Match the prescription to the gear. Don’t write a 2:4 tempo program for a lifter on a $30 scale and expect them to use it as a live cue — they can validate it after the fact, but not while they lift.
What to do tomorrow
Pick one movement. Before the session, write down a target tempo (e.g., 2:4) and a target set TUT (e.g., 30 s).
Run the session normally. After, look at the on-tempo rep % and the set TUT deviation.

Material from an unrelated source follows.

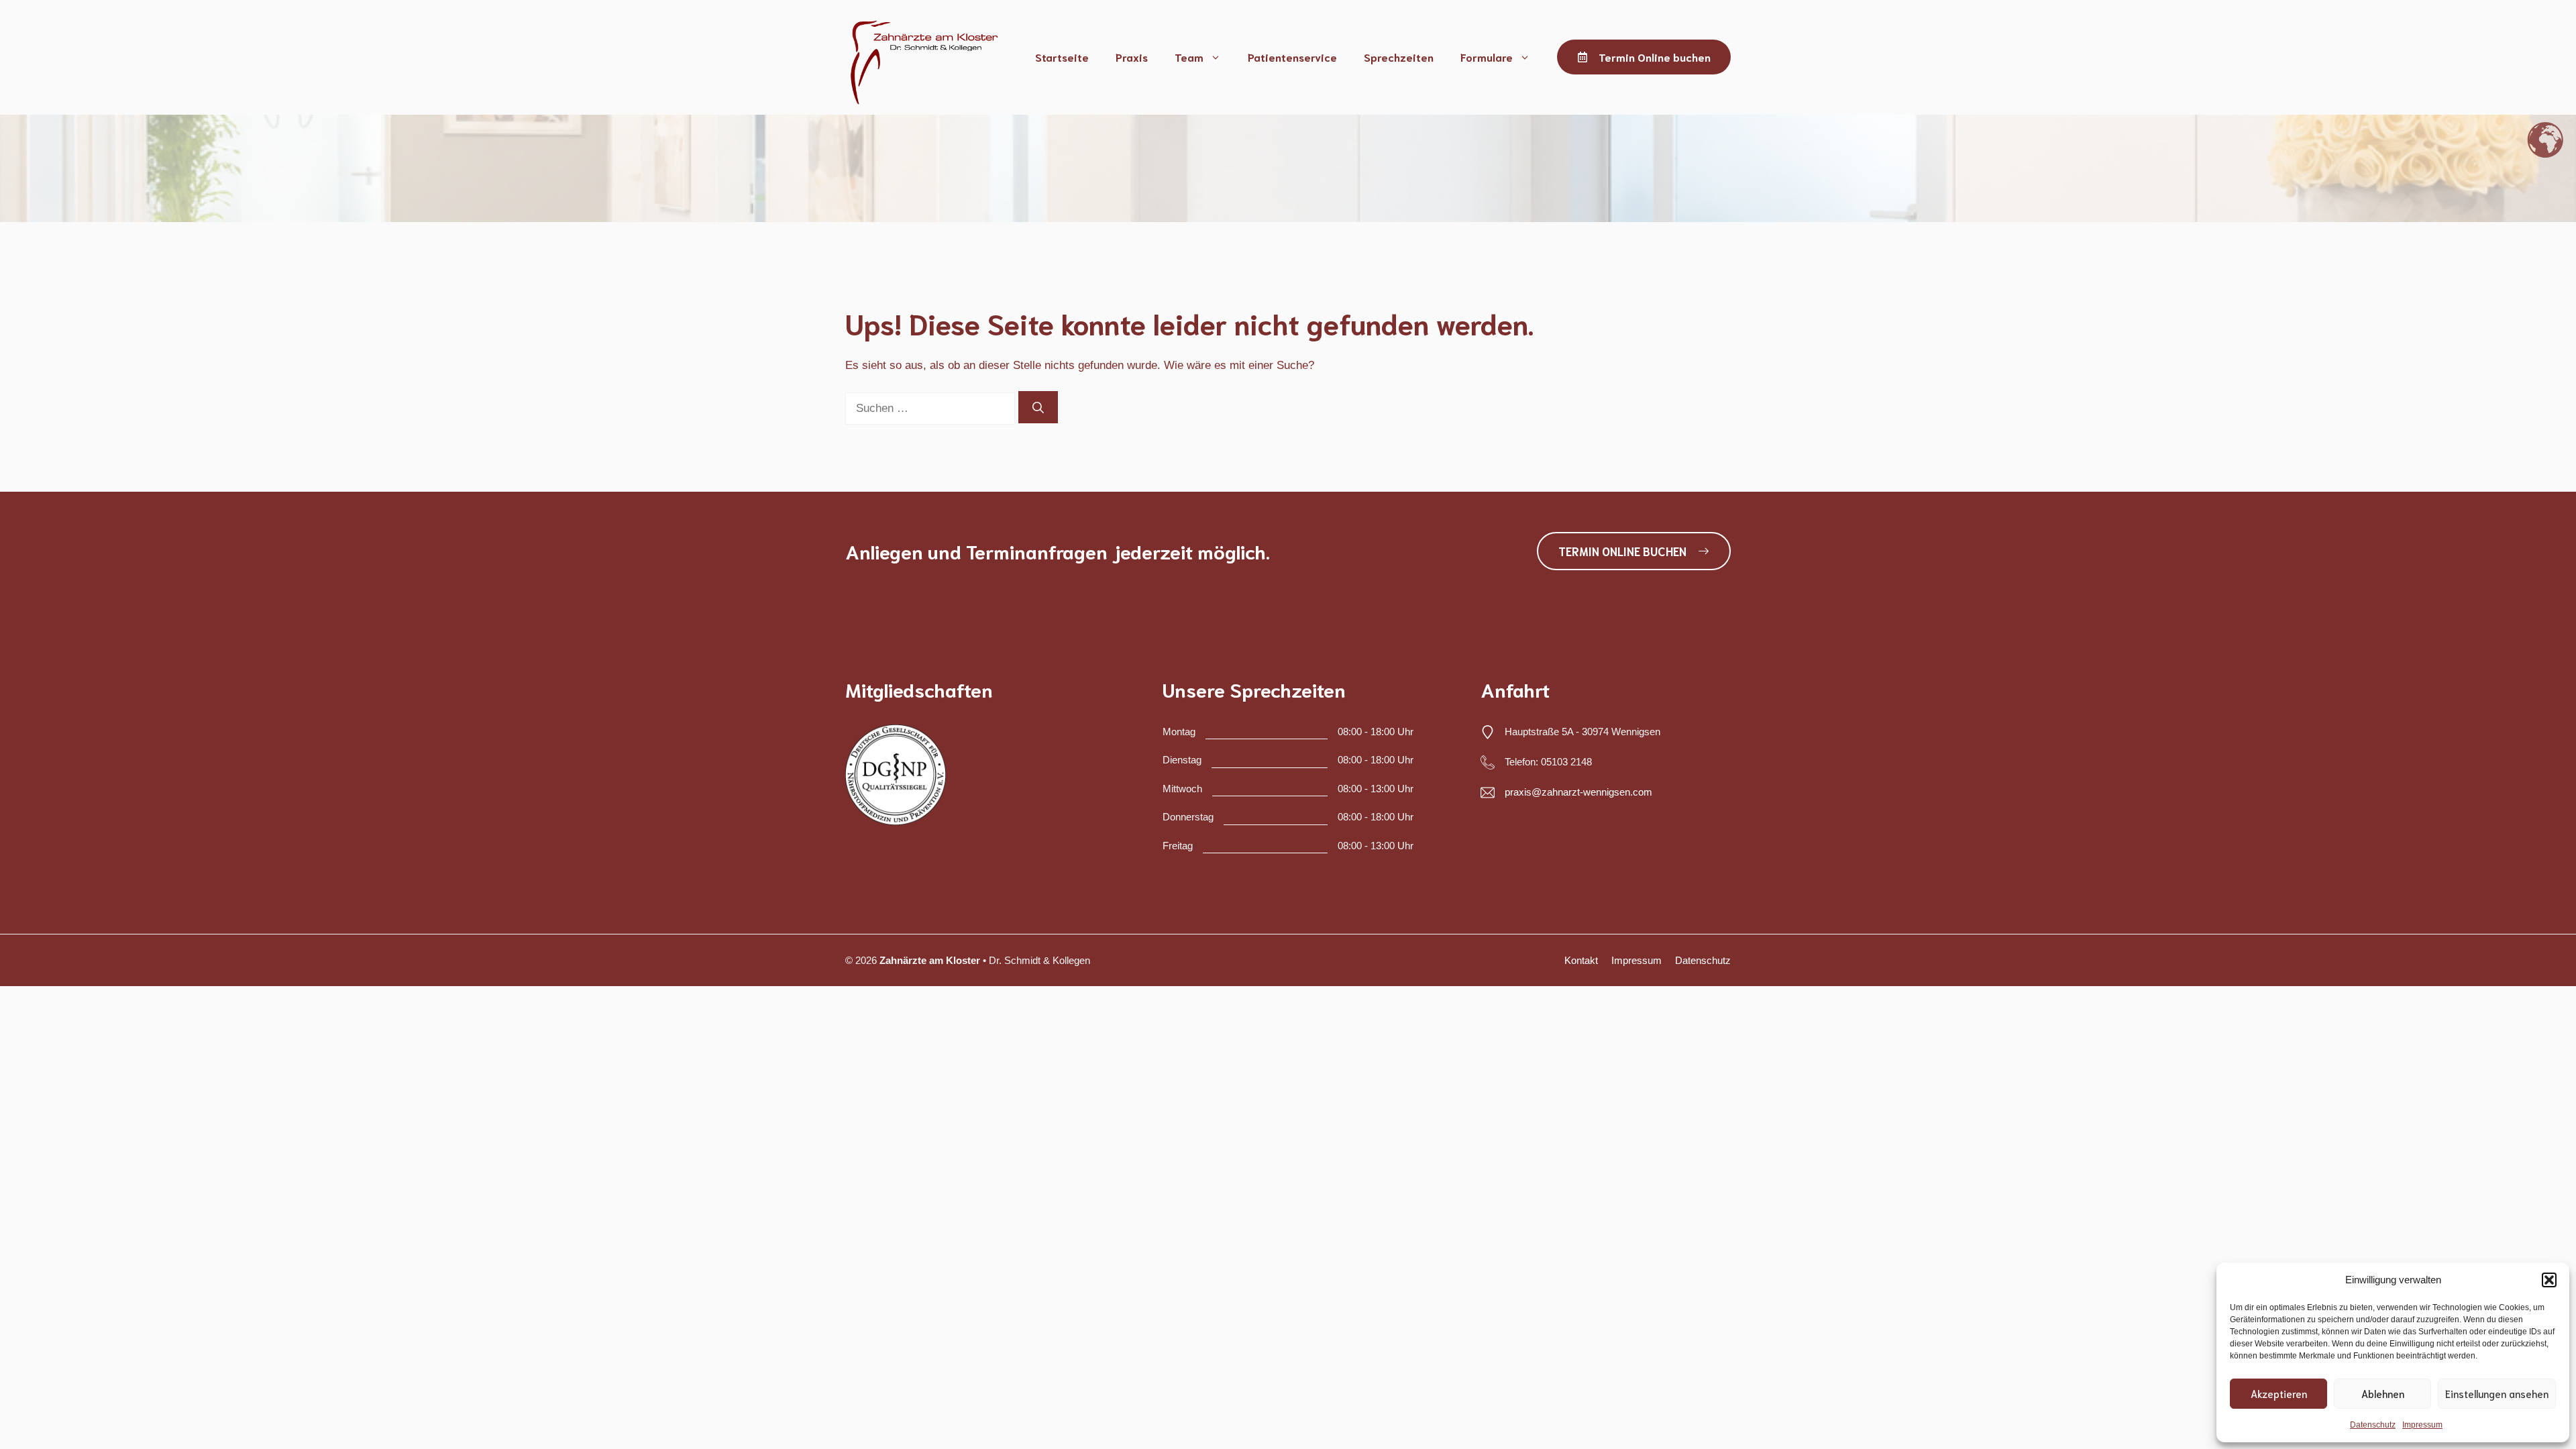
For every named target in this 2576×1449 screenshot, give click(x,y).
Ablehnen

The first time you do this, the on-tempo % will be lower than you expect. That gap is the value: it converts an internal sense of “yeah I’m doing the program” into a number you can disagree with.
Two notes on how to read the result.
The score is a mirror, not a game. A 70% adherence on tempo isn’t a fail; it’s a starting point. If your coach prescribed 2:4 and you ran 1.8:3.6 consistently, you and they have something to discuss — maybe the prescription was unrealistic, maybe you’ve been rushing and didn’t notice. Either reading is valuable.
Tolerances are tunable. The default “on-tempo” window is ±20% of target. For new tempo work, that’s generous. For experienced lifters who’ve been doing tempo for years, ±10% is reasonable. The score isn’t a fixed bar — it’s a measurement against the bar you set.
The number isn’t the goal. Knowing whether your discipline is holding is.